Text block:
* * * *
The human body has a complex system of defences that can provide protection against infection and disease. This system has the ability to target, isolate and destroy potentially harmful invaders. This destruction is achieved in three stages – first by the recognition of structures on the invader (antigens) which are not present in the host. Antibodies and T cells that can recognise the antigens as ‘foreign’ are then produced. These antibodies and T cells then attach to the invader and destroy it both directly and by recruiting other mechanisms of destruction. Exactly the same happens to a transplant unless it is from an identical twin. The ‘foreign’ antigens on the transplant induce antibodies and T cells. These target the transplanted organ and do their very best to destroy it. The term ‘transplant antigens’ is used to describe those antigens that are most important in this regard. Only two are really important: the human leukocyte antigen (HLA) system and the ABO system (see below). In order to prevent rejection it is necessary to circumvent the immune system (by matching and cross-matching) and to suppress the immunological response.

Components of the immune system

Leukocytes (white blood cells)

These comprise the cells that produce the antibody (B lymphocytes), recognise the foreign antigens (T lymphocytes), directly destroy invaders (activated T lymphocytes), or can be called in to help with the destruction process (monocytes, polymorphs and eosinophils). Thus, it can be seen that the lymphocytes play several roles and therefore have the major influence on graft acceptance.

Lymphocytes

These comprise 20% of the total white blood cell count and are made up of several groups of cells with specialised functions. The term ‘orchestra’ is often used to describe the mode of operation. Each section of the orchestra is made up of individuals with similar but not identical characteristics. The overall result of the orchestra playing is a result of each section performing in concert with the others.

Lymphocyte types

• T cells: these have antigen recognition structures fixed to their surface.
  
• B cells: these have antigen recognition structures that can be secreted (antibodies).

T cells and B cells can be naive or activated. T cells can be activated to various functions, namely helper, killer or tolerant status. B cells can be activated to produce antibody or memory.
* * * *
Information supplied:
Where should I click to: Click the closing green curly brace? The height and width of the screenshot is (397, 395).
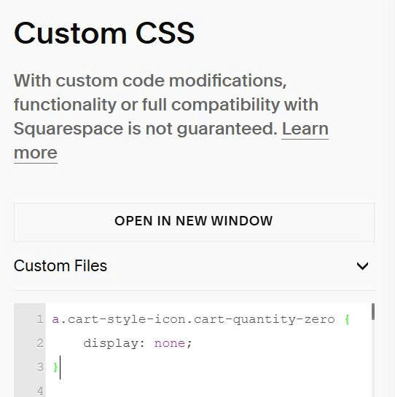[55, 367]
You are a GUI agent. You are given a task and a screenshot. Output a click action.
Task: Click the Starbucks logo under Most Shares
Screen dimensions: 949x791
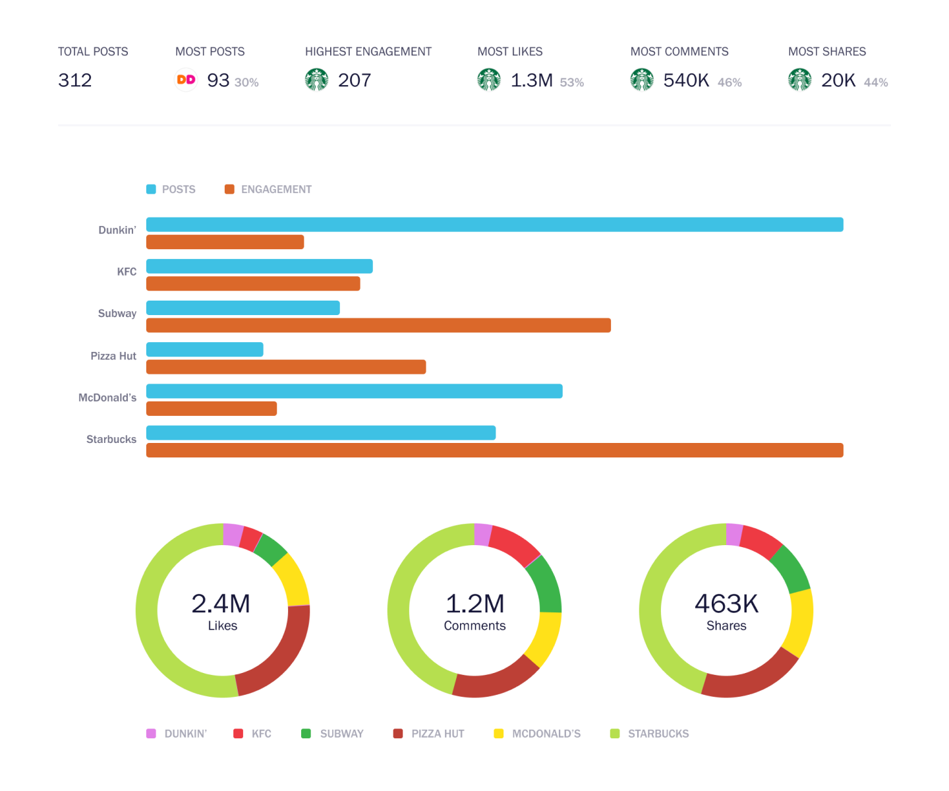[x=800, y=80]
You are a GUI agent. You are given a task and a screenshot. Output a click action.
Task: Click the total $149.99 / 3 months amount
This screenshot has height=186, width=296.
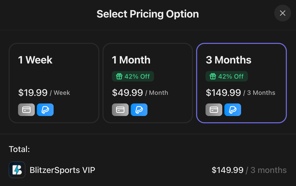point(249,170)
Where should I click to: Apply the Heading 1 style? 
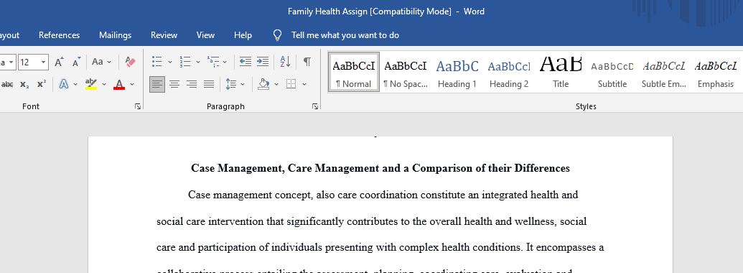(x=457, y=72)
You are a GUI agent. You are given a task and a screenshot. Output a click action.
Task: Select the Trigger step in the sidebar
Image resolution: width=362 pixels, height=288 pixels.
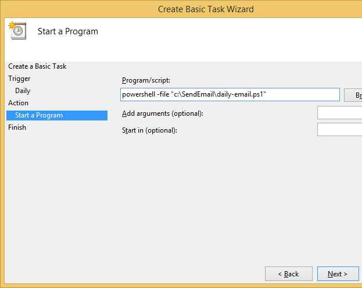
* * * *
Activities:
(A) In the transplant immunology text, give the part from "Components of the" up to and including "with the others." again, updated so that "orchestra" is replaced with "ensemble".
(B) According to the transplant immunology text, what proportion of the total white blood cell count do lymphocytes make up?
(C) Continue the transplant immunology text from its final sentence.

Answers for this exercise:
(A)
Components of the immune system

Leukocytes (white blood cells)

These comprise the cells that produce the antibody (B lymphocytes), recognise the foreign antigens (T lymphocytes), directly destroy invaders (activated T lymphocytes), or can be called in to help with the destruction process (monocytes, polymorphs and eosinophils). Thus, it can be seen that the lymphocytes play several roles and therefore have the major influence on graft acceptance.

Lymphocytes

These comprise 20% of the total white blood cell count and are made up of several groups of cells with specialised functions. The term ‘ensemble’ is often used to describe the mode of operation. Each section of the ensemble is made up of individuals with similar but not identical characteristics. The overall result of the ensemble playing is a result of each section performing in concert with the others.

(B) 20%

(C)
Each naive lymphocyte has an antigen recognition structure that is unique, for example different from other members of its section and thus capable of seeing a different antigen. In this way literally millions of ‘foreign’ antigens can be recognised. Each time a recognition event occurs, a naive cell becomes activated and divides. Thus, even if a single cell recognises an antigen as foreign it keeps dividing until it forms a significant number of identical cells (a clone), all capable of recognizing the antigen.

Depending on influences from other sections, T cells can help B cells produce antibody (helper T cells), kill targets bearing the antigen directly (killer T cells), or become tolerant (i.e. capable of recognizing the antigen but not producing a damaging response to it). B cells can produce antibody in around 8–10 days if they see it for the first time (naive B cells) or within 24 h if they have seen it before (memory B cells). B cells produce much more antibody if they get help from the T cells, which can themselves see the same antigen.

One point about antibody production that is relevant to transplantation is that the process that produces it is long lived. This is very positive for vaccination programmes, where having antibody around for years and years is very beneficial, although negative of course for transplantation.

ABO blood groups

The ABO system of human blood groups was described by Landsteiner in 1902. (Nobel Prize 2013). Blood group is determined by A and B antigens on the surface of the red blood cells. Each individual has one of the four basic blood group types – O, A, B or AB.

Each individual has antibodies to the blood group antigens that they do not express (Table 10.1). Antibodies against the blood group antigens can cause hyperacute rejection and therefore matching of blood group between donor and recipient is vital. Blood group O organs can be transplanted into all groups; O is classified as the universal donor. Blood group AB recipients can receive organs from all groups; AB is classified as the universal recipient. A small proportion of people with group A belong to a subgroup defined as A2, and have reduced expression of A antigen. These kidneys may be successfully transplanted into O or B, or A2B into AB, recipients with low anti-A titres (Bryan et al. 2007).

Table 10.1 The ABO blood group system.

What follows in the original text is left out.